OSHA requires that all workers whose responsibilities may require the use of a respirator go through a Respiratory Safety Program. If you work with materials that may cause damage to your respiratory system if inhaled, you may qualify for this program. DOES offers this program as needed, which consists of three parts: training, medical approval, and a fit test.

Respirators work by protecting the respiratory system from the inhalation of hazardous gases. Because they are used as protection against harmful inhalation and in emergency situations, their individual fit must be assured, and employees must be properly trained in their use and care.

There are two main types of respirators: those that filter out contaminants from the air and those that supply fresh air independent of the surrounding contaminated air. The former is most commonly used in the laboratory environment.

Each worker must go through a basic training session as the first step to complete the program. The following issues are among those covered: information on respiratory hazards and health effects, how respirators work, the limitations of a cartridge filter, and engineering controls vs. respirator use.

The OSHA standard also requires medical approval for all workers who will potentially use a respirator. At the training session, each person fills out a confidential medical questionnaire, which is sent immediately to University Health Services. University Health Services then phones each trainee to set up an appointment and administers physicals to determine that each worker is healthy and will not be harmed by doing work requiring the use of a respirator.

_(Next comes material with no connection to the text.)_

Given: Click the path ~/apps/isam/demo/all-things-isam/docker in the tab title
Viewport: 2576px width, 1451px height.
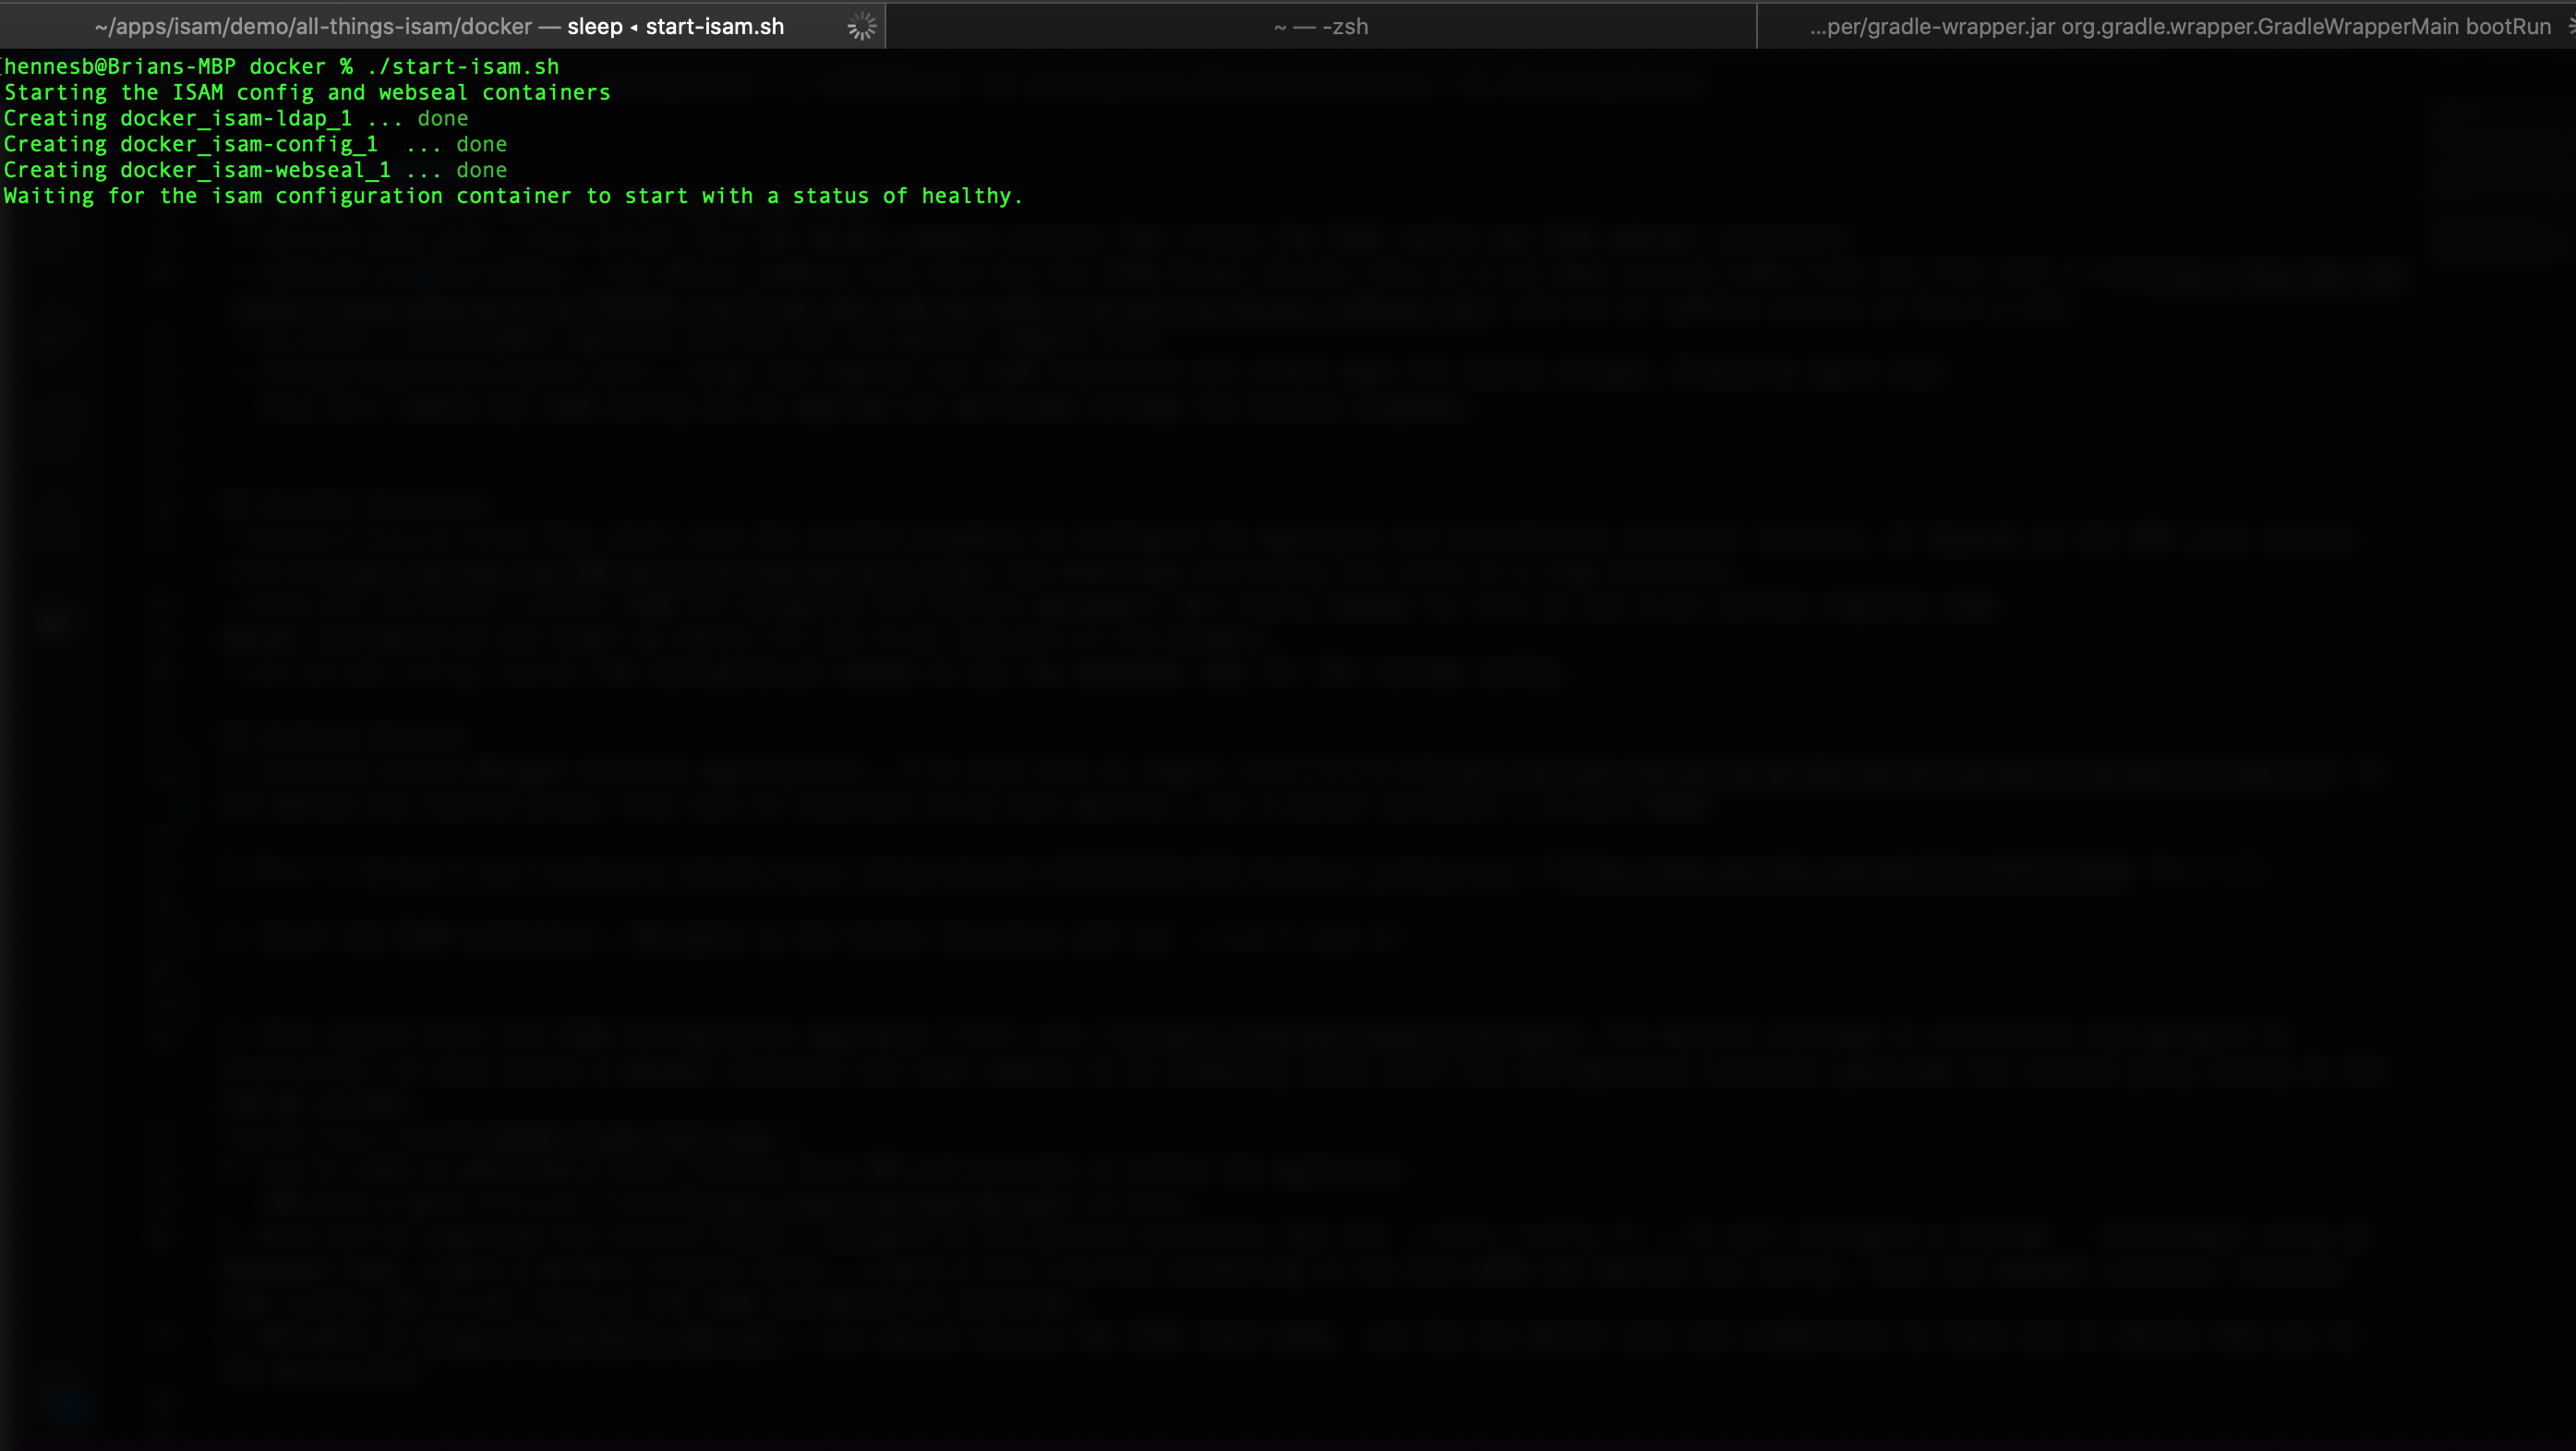Looking at the screenshot, I should pyautogui.click(x=313, y=26).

The selection of the type of respirator, filter or fresh supply, is dependent on the materials with which each person will most likely work. The choice is made after taking into account the type of work done, the nature of the hazard, particulate contaminants, the concentration of the contaminant, the location of the hazardous area, and worker activity.

After selection of the proper respirator, each worker must be fit tested to assure that the respirator is airtight. The final steps in the program include how to put on the respirator and check to make sure it is working properly, maintenance of the respirator, and cleaning and storage of the respirator.

Overall, respirators should rarely be necessary. Whenever possible, use a fume hood; at times when a respirator is necessary, it means that the individual is working in a hazard zone, which is less desirable than removing the hazard as a fume hood does.

Each person using a respirator need only go through the training program offered by DOES once. However, if you lose or gain over 20% of your body weight, be sure to get re-fit for a respirator so that it continues to protect you.

Recycling Styrofoam Chemical Containers

Chemicals shipped to the university from various scientific companies often come in styrofoam coolers with return postage and labeling included. Take these coolers to the University Mail Room located in the Service Building to be sent back to these companies.

Note that this is the only mail room that has the capacity to accept these containers. The mail room in the Medical School, for instance, exists just for sorting mail and is not large enough to handle any shipping or receiving.

If a hazardous chemical was shipped in a cooler, any labels designating the container as hazardous must be removed or defaced. If the chemical bottle broke inside the cooler, it cannot be sent back--contact DOES for proper disposal procedures.

We encourage all researchers to mail back as many of these containers as possible. Since return postage is already included, it costs nothing to mail these back and saves a lot of room in landfills.